Sekolah Unggulan Vs Murid Unggulan

Minggu ini tahun ajaran baru untuk SD, SMP dan SMA sudah dimulai, meskipun untuk mereka yang mau masuk perguruan tinggi, masih harus tahan napas karena proses seleksi masuk perguruan tinggi belum lagi selesai.
Beberapa hari lalu banyak orang tua murid disibukkan untuk mencari sekolah yang bagus - bagus.

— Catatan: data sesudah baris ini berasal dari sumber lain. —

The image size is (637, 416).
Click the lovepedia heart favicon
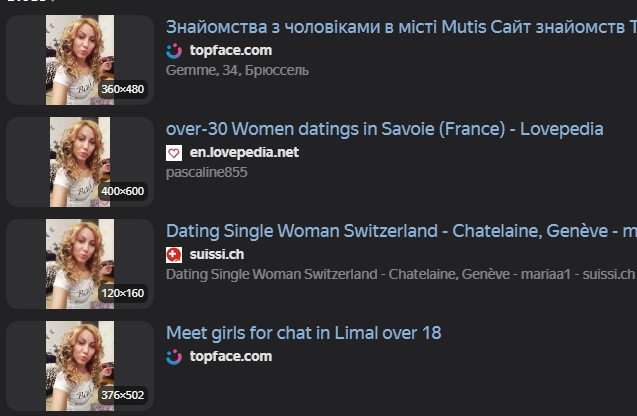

Mereka berebut agar dapat mendaftarkan dan menyekolahkan putra - putrinya ke sekolah-sekolah yang dianggap bagus tersebut, yang banyak disebut sebagai sekolah unggulan.
Masalahnya sekolah unggulan itu apa?
Apakah sekolah yang hanya mau menerima anak-anak yang unggul, atau sekolah yang mampu merubah anak yang tadinya biasa - biasa saja menjadi anak yang unggul?
Peran sekolah pada dasarnya adalah tempat untuk melakukan tranformasi, sehingga mampu merubah anak manusia dari tidak tahu menjadi tahu, dari tidak mampu melakukan "sesuatu" menjadi mampu melakukan "sesuatu", dari tidak biasa menjadi biasa, dari tidak biasa bersama menjadi mampu hidup dan bekerja bersama.
Ketika anak yang mau memasuki sebuah sekolah harus mengikuti test yang berlapis, dengan seleksi yang sangat ketat dan melebihi batas kemampuan wajar (misal, untuk masuk SD di uji bahasa Inggris) maka sekolah tersebut akan menerima anak-anak yang unggul, tetapi sekolahnya sendiri apakah unggul?
Sebaliknya, jika suatu sekolah mau menerima anak-anak yang kemampuannya biasa-biasa saja dan kemudian karena manajemen sekolah yang bagus, mereka mampu mengubah anak - anak tadi menjadi berkualitas unggul, sekolah mana sebenarnya yang sekolah unggulan?
Saya bersyukur, anak-anak saya telah melampaui tahap rebutan sekolah unggulan tersebut, namun selama ini mereka sekolah di sekolah-sekolah yang biasa-biasa saja, biayanya tidak mahal-mahal, gurunya sederhana, tetapi ternyata mereka mampu menjadi orang-orang yang mandiri dan saya bangga jadi orang tua mereka. Salam

1 komentar:

Rudyanto mengatakan...

Yth. Pak Wisnu,
Selamat atas publikasi blog-nya, semoga sukses selalu.
Sekolah unggul menurut saya tidak hanya dilihat dari murid-muridnya yang hebat saja, tetapi juga sekolah yang memperhatikan kesejahteraan guru, fasilitas sekolah, berwawasan lingkungan (misal CSR), dsbnya.
Memang sudah latah bagi para orang tua yang begitu bernafsu memasukkan anaknya di sekolah unggulan, apalagi kalau orangtua yang cukup mapam (berduit).
Memang untuk ukuran sekolah unggul memang ada dua kriteria: money & smart.
Paradoks yang terjadi, bagaimana dengan anak pintar tapi tak mampu?
Akibatnya, piramid kelompok tersisih (paling bawah) makin melebar.
Semoga saja, semua petinggi-petinggi yang memiliki kepentingan terhadap pendidikan manusia Indonesia masa depan selalu bisa memperhatikan masalah pendidikan di Indonesia.